_Task statement_
Can you rename "Cookie-beállítások" to "Süti-beállítások" throughout the data below and leave everything else unchanged?

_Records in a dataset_
-- start --

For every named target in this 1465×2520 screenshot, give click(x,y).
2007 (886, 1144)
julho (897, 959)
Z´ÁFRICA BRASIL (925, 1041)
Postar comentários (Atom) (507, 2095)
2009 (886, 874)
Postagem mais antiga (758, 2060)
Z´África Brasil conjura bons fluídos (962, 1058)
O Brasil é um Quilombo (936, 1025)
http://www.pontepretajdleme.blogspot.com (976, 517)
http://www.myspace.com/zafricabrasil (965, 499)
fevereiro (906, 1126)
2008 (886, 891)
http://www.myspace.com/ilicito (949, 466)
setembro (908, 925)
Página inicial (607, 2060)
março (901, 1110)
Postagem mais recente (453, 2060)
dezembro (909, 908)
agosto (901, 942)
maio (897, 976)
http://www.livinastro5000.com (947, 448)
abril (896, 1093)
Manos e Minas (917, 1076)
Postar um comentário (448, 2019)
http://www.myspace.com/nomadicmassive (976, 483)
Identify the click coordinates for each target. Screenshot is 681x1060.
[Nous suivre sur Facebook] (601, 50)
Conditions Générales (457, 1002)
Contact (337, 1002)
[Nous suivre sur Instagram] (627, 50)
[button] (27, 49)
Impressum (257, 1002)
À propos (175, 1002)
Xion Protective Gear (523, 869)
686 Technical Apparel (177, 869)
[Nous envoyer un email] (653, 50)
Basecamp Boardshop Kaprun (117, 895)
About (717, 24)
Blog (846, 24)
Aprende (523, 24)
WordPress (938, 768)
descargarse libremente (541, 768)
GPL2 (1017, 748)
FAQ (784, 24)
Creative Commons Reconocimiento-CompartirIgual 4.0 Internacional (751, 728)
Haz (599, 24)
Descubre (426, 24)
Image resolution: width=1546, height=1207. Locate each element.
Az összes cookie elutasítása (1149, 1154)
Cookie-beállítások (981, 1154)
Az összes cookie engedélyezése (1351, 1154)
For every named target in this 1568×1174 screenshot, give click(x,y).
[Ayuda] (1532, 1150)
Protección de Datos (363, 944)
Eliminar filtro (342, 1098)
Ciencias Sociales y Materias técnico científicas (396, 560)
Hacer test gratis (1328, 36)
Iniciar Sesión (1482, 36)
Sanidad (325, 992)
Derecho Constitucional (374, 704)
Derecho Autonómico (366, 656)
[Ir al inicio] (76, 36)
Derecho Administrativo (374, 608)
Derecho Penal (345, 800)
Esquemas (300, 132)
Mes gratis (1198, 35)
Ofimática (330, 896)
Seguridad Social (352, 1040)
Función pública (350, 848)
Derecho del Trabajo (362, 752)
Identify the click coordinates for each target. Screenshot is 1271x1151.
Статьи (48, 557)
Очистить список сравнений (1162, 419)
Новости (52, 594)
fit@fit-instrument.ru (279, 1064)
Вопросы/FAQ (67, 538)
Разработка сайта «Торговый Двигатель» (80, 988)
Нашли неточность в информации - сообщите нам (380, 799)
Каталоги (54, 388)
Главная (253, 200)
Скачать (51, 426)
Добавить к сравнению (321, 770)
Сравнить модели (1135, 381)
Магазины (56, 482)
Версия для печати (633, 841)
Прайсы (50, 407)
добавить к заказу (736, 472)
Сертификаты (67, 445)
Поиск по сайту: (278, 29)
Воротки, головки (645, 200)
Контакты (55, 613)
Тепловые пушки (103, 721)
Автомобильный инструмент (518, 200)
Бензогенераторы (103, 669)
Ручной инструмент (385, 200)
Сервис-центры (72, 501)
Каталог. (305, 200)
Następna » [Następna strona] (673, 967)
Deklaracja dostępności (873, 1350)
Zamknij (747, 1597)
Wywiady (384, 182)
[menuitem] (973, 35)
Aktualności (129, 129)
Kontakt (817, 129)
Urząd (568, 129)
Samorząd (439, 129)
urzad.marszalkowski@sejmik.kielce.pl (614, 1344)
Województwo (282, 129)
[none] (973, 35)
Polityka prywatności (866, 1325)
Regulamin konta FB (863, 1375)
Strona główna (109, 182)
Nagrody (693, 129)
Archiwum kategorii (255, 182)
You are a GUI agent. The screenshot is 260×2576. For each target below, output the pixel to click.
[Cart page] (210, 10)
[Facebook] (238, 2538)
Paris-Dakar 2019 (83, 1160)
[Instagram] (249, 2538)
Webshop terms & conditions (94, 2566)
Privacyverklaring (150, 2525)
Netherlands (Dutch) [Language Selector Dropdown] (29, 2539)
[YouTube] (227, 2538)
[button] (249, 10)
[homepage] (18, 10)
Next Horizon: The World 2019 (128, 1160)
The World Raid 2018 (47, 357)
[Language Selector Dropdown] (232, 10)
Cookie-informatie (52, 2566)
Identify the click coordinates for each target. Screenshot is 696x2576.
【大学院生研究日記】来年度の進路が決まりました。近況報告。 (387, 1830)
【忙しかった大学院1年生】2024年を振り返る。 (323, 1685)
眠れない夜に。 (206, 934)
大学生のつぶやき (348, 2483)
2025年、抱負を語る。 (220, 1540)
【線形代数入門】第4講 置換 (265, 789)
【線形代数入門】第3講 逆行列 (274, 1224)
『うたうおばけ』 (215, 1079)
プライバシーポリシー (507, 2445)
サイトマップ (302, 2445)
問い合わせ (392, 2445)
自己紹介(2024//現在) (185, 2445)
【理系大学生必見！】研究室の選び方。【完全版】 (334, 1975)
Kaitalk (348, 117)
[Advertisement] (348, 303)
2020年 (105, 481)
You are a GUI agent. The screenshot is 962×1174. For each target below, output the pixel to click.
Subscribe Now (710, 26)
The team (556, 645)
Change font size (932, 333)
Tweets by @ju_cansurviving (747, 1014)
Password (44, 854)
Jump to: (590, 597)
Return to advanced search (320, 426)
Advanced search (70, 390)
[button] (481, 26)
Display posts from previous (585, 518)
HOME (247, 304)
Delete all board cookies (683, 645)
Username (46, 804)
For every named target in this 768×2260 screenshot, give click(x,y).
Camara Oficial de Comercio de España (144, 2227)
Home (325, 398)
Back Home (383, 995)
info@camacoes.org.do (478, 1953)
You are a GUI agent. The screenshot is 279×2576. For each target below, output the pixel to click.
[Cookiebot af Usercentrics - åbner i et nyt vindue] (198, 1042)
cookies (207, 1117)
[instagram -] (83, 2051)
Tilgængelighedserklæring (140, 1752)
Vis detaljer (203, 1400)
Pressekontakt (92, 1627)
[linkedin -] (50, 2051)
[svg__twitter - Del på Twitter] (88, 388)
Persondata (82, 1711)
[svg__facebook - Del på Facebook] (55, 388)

-- end --

_Solution below_
For every named target in this 1465×2520 screenshot, give click(x,y).
2007 (886, 1144)
julho (897, 959)
Z´ÁFRICA BRASIL (925, 1041)
Postar comentários (Atom) (507, 2095)
2009 (886, 874)
Postagem mais antiga (758, 2060)
Z´África Brasil conjura bons fluídos (962, 1058)
O Brasil é um Quilombo (936, 1025)
http://www.pontepretajdleme.blogspot.com (976, 517)
http://www.myspace.com/zafricabrasil (965, 499)
fevereiro (906, 1126)
2008 (886, 891)
http://www.myspace.com/ilicito (949, 466)
setembro (908, 925)
Página inicial (607, 2060)
março (901, 1110)
Postagem mais recente (453, 2060)
dezembro (909, 908)
agosto (901, 942)
maio (897, 976)
http://www.livinastro5000.com (947, 448)
abril (896, 1093)
Manos e Minas (917, 1076)
Postar um comentário (448, 2019)
http://www.myspace.com/nomadicmassive (976, 483)
Identify the click coordinates for each target. Screenshot is 681x1060.
[Nous suivre sur Facebook] (601, 50)
Conditions Générales (457, 1002)
Contact (337, 1002)
[Nous suivre sur Instagram] (627, 50)
[button] (27, 49)
Impressum (257, 1002)
À propos (175, 1002)
Xion Protective Gear (523, 869)
686 Technical Apparel (177, 869)
[Nous envoyer un email] (653, 50)
Basecamp Boardshop Kaprun (117, 895)
About (717, 24)
Blog (846, 24)
Aprende (523, 24)
WordPress (938, 768)
descargarse libremente (541, 768)
GPL2 (1017, 748)
FAQ (784, 24)
Creative Commons Reconocimiento-CompartirIgual 4.0 Internacional (751, 728)
Haz (599, 24)
Descubre (426, 24)
Image resolution: width=1546, height=1207. Locate each element.
Az összes cookie elutasítása (1149, 1154)
Süti-beállítások (981, 1154)
Az összes cookie engedélyezése (1351, 1154)
For every named target in this 1568×1174 screenshot, give click(x,y).
[Ayuda] (1532, 1150)
Protección de Datos (363, 944)
Eliminar filtro (342, 1098)
Ciencias Sociales y Materias técnico científicas (396, 560)
Hacer test gratis (1328, 36)
Iniciar Sesión (1482, 36)
Sanidad (325, 992)
Derecho Constitucional (374, 704)
Derecho Autonómico (366, 656)
[Ir al inicio] (76, 36)
Derecho Administrativo (374, 608)
Derecho Penal (345, 800)
Esquemas (300, 132)
Mes gratis (1198, 35)
Ofimática (330, 896)
Seguridad Social (352, 1040)
Función pública (350, 848)
Derecho del Trabajo (362, 752)
Identify the click coordinates for each target. Screenshot is 1271x1151.
Статьи (48, 557)
Очистить список сравнений (1162, 419)
Новости (52, 594)
fit@fit-instrument.ru (279, 1064)
Вопросы/FAQ (67, 538)
Разработка сайта «Торговый Двигатель» (80, 988)
Нашли неточность в информации - сообщите нам (380, 799)
Каталоги (54, 388)
Главная (253, 200)
Скачать (51, 426)
Добавить к сравнению (321, 770)
Сравнить модели (1135, 381)
Магазины (56, 482)
Версия для печати (633, 841)
Прайсы (50, 407)
добавить к заказу (736, 472)
Сертификаты (67, 445)
Поиск по сайту: (278, 29)
Воротки, головки (645, 200)
Контакты (55, 613)
Тепловые пушки (103, 721)
Автомобильный инструмент (518, 200)
Бензогенераторы (103, 669)
Ручной инструмент (385, 200)
Сервис-центры (72, 501)
Каталог. (305, 200)
Następna » [Następna strona] (673, 967)
Deklaracja dostępności (873, 1350)
Zamknij (747, 1597)
Wywiady (384, 182)
[menuitem] (973, 35)
Aktualności (129, 129)
Kontakt (817, 129)
Urząd (568, 129)
Samorząd (439, 129)
urzad.marszalkowski@sejmik.kielce.pl (614, 1344)
Województwo (282, 129)
[none] (973, 35)
Polityka prywatności (866, 1325)
Regulamin konta FB (863, 1375)
Strona główna (109, 182)
Nagrody (693, 129)
Archiwum kategorii (255, 182)
You are a GUI agent. The screenshot is 260×2576. For each target below, output the pixel to click.
[Cart page] (210, 10)
[Facebook] (238, 2538)
Paris-Dakar 2019 (83, 1160)
[Instagram] (249, 2538)
Webshop terms & conditions (94, 2566)
Privacyverklaring (150, 2525)
Netherlands (Dutch) [Language Selector Dropdown] (29, 2539)
[YouTube] (227, 2538)
[button] (249, 10)
[homepage] (18, 10)
Next Horizon: The World 2019 (128, 1160)
The World Raid 2018 (47, 357)
[Language Selector Dropdown] (232, 10)
Cookie-informatie (52, 2566)
Identify the click coordinates for each target. Screenshot is 696x2576.
【大学院生研究日記】来年度の進路が決まりました。近況報告。 (387, 1830)
【忙しかった大学院1年生】2024年を振り返る。 (323, 1685)
眠れない夜に。 (206, 934)
大学生のつぶやき (348, 2483)
2025年、抱負を語る。 (220, 1540)
【線形代数入門】第4講 置換 (265, 789)
【線形代数入門】第3講 逆行列 (274, 1224)
『うたうおばけ』 (215, 1079)
プライバシーポリシー (507, 2445)
サイトマップ (302, 2445)
問い合わせ (392, 2445)
自己紹介(2024//現在) (185, 2445)
【理系大学生必見！】研究室の選び方。【完全版】 (334, 1975)
Kaitalk (348, 117)
[Advertisement] (348, 303)
2020年 (105, 481)
You are a GUI agent. The screenshot is 962×1174. For each target below, output the pixel to click.
Subscribe Now (710, 26)
The team (556, 645)
Change font size (932, 333)
Tweets by @ju_cansurviving (747, 1014)
Password (44, 854)
Jump to: (590, 597)
Return to advanced search (320, 426)
Advanced search (70, 390)
[button] (481, 26)
Display posts from previous (585, 518)
HOME (247, 304)
Delete all board cookies (683, 645)
Username (46, 804)
For every named target in this 768×2260 screenshot, give click(x,y).
Camara Oficial de Comercio de España (144, 2227)
Home (325, 398)
Back Home (383, 995)
info@camacoes.org.do (478, 1953)
You are a GUI agent. The screenshot is 279×2576. For each target below, output the pixel to click.
[Cookiebot af Usercentrics - åbner i et nyt vindue] (198, 1042)
cookies (207, 1117)
[instagram -] (83, 2051)
Tilgængelighedserklæring (140, 1752)
Vis detaljer (203, 1400)
Pressekontakt (92, 1627)
[linkedin -] (50, 2051)
[svg__twitter - Del på Twitter] (88, 388)
Persondata (82, 1711)
[svg__facebook - Del på Facebook] (55, 388)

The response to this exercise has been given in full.